Oskar Mair am Tinkhof, MSc ist Projektleiter im Fachbereich Energie & Klimaschutz im SIR – Salzburger Institut für Raumordnung und Wohnen. Diese E-Mail-Adresse ist vor Spambots geschützt! Zur Anzeige muss JavaScript eingeschaltet sein!

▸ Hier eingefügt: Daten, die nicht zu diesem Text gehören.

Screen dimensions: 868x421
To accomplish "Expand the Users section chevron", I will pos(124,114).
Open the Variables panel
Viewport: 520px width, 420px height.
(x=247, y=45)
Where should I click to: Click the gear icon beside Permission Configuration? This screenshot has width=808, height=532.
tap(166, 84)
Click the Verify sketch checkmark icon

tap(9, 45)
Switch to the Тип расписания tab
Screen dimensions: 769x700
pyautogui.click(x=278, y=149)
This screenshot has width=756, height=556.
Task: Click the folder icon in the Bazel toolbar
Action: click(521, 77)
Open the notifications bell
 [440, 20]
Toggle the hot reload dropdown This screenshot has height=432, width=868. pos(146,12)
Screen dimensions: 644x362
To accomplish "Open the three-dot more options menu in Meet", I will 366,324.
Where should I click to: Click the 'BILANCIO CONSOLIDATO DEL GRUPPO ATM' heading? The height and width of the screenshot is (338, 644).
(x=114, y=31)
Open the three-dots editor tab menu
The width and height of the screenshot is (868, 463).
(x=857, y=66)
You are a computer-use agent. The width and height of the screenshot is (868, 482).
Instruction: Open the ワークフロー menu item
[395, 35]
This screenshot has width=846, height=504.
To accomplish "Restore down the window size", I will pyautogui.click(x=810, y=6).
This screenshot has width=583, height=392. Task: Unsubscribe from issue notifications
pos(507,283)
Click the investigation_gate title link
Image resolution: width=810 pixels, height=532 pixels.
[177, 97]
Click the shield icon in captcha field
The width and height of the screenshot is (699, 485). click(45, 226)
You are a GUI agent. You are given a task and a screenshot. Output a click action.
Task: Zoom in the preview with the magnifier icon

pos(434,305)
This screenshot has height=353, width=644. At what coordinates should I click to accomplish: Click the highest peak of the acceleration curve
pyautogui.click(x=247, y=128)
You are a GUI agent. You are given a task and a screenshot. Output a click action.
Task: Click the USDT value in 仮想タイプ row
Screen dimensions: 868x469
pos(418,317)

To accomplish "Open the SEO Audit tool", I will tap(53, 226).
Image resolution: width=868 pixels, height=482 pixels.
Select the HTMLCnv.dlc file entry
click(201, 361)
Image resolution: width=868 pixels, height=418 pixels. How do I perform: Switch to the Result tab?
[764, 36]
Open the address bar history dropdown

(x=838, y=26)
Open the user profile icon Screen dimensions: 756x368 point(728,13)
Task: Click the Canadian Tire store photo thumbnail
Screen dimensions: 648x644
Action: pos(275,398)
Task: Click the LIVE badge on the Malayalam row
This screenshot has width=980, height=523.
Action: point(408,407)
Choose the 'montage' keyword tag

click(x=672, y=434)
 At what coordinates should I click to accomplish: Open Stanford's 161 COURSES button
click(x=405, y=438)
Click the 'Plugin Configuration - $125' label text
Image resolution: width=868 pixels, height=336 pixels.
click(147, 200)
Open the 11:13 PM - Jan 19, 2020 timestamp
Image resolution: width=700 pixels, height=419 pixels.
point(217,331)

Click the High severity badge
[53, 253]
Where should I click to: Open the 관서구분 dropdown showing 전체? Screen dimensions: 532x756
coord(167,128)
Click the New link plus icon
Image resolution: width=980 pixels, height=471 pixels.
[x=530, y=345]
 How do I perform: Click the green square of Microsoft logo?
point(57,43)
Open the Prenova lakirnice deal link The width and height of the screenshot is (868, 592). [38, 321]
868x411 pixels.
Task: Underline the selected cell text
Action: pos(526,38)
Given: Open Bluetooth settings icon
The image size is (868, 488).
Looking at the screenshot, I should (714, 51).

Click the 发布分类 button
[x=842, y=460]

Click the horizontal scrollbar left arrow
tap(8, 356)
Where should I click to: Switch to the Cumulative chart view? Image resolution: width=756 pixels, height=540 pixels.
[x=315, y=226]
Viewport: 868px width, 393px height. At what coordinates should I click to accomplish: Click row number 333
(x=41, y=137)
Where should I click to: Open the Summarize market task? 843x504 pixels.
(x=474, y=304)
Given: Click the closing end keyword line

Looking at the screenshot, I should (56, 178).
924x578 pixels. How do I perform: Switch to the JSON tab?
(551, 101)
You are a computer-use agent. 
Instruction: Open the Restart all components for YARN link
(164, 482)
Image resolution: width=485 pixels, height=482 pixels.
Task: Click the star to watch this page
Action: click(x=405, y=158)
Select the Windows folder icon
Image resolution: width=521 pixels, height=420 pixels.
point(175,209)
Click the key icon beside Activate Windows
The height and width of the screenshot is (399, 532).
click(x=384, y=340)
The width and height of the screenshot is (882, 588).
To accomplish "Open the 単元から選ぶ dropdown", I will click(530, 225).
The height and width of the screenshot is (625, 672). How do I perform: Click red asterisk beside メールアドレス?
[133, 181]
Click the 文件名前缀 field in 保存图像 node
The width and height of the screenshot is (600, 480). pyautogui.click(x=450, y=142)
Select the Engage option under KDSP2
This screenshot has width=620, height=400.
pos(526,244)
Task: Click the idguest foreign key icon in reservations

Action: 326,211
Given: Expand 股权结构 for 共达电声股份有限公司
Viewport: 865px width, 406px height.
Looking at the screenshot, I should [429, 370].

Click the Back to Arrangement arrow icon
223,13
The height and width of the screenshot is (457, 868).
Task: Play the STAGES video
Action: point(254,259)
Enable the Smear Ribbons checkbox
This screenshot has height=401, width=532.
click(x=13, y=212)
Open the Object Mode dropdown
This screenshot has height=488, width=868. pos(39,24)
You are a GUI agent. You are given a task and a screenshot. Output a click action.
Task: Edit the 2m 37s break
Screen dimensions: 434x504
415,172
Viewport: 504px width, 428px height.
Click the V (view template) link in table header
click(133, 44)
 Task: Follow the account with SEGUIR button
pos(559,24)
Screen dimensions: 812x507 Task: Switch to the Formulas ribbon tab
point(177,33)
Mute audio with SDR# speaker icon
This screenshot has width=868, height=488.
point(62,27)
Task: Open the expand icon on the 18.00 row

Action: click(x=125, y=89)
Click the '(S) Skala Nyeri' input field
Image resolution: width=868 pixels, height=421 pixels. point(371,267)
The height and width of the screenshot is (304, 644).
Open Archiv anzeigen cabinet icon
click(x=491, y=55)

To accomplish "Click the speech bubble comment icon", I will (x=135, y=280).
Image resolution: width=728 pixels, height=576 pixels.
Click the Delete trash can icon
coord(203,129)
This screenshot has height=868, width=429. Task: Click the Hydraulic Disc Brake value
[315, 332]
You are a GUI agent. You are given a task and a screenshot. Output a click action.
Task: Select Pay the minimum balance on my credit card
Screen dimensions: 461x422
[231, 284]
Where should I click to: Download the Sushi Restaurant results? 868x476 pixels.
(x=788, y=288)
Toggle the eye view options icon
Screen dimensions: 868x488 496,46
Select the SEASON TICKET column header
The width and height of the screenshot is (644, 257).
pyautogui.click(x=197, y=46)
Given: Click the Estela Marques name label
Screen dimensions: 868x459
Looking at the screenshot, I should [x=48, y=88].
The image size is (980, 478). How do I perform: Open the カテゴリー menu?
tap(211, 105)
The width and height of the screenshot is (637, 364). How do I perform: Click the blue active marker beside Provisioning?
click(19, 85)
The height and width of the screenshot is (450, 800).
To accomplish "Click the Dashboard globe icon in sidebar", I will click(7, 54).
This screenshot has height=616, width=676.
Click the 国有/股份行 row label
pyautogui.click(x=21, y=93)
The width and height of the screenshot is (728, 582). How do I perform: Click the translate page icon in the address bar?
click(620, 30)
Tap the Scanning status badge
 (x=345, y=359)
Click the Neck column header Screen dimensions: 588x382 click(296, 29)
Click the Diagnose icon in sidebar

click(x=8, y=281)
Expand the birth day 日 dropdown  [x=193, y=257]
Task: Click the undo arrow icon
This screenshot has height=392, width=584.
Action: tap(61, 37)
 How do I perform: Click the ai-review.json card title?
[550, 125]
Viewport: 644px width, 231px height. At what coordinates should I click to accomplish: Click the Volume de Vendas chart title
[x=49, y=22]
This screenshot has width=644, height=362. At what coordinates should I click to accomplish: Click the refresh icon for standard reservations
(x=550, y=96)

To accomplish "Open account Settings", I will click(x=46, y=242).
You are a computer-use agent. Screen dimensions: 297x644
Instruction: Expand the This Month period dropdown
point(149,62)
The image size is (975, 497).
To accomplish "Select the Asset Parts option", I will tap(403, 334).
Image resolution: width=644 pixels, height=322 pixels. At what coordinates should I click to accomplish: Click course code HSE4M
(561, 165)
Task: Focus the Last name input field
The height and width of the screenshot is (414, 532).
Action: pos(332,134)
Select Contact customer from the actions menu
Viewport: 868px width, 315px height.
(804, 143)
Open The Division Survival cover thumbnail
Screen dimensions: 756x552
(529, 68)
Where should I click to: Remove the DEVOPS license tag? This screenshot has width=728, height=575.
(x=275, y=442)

Weiterführende Informationen

„klimaktiv Siedlungen und Quartiere“ https://www.klimaaktiv.at/gemeinden/Siedlungen.html

https://www.klimaaktiv.at/bauen-sanieren/gebaeudedeklaration/klimaaktiv-siedlungskatalog-2019.html

Statement

"In Gemeinschaftseigentum organisierte Wohnprojekte haben oft sehr hohe Ansprüche in Bezug auf Nachhaltigkeit im praktischen Lebensalltag. Soziale Nachhaltigkeit wird gelebt durch aktive Nachbarschaftsbeziehungen und solidarischen Austausch. Ökonomisch nachhaltig sind die Projekte, weil es bei der richtigen Konstruktion niemanden gibt, der eine Rendite für sich abziehen kann. Und – last but not least – wird in ökologische Nachhaltigkeit investiert, indem neben ökologischer Bauweise auch viel Wert auf innovative Lösungen bei erneuerbaren Energien gelegt wird. Im Praxisalltag lässt sich das von einer selbstbestimmten Gemeinschaft auch viel besser organisieren, wie das Projekt KooWo eindrücklich zeigt."
Heinz Feldmann, Vorstand Die WoGen Wohnprojekte-Genossenschaft e. Gen.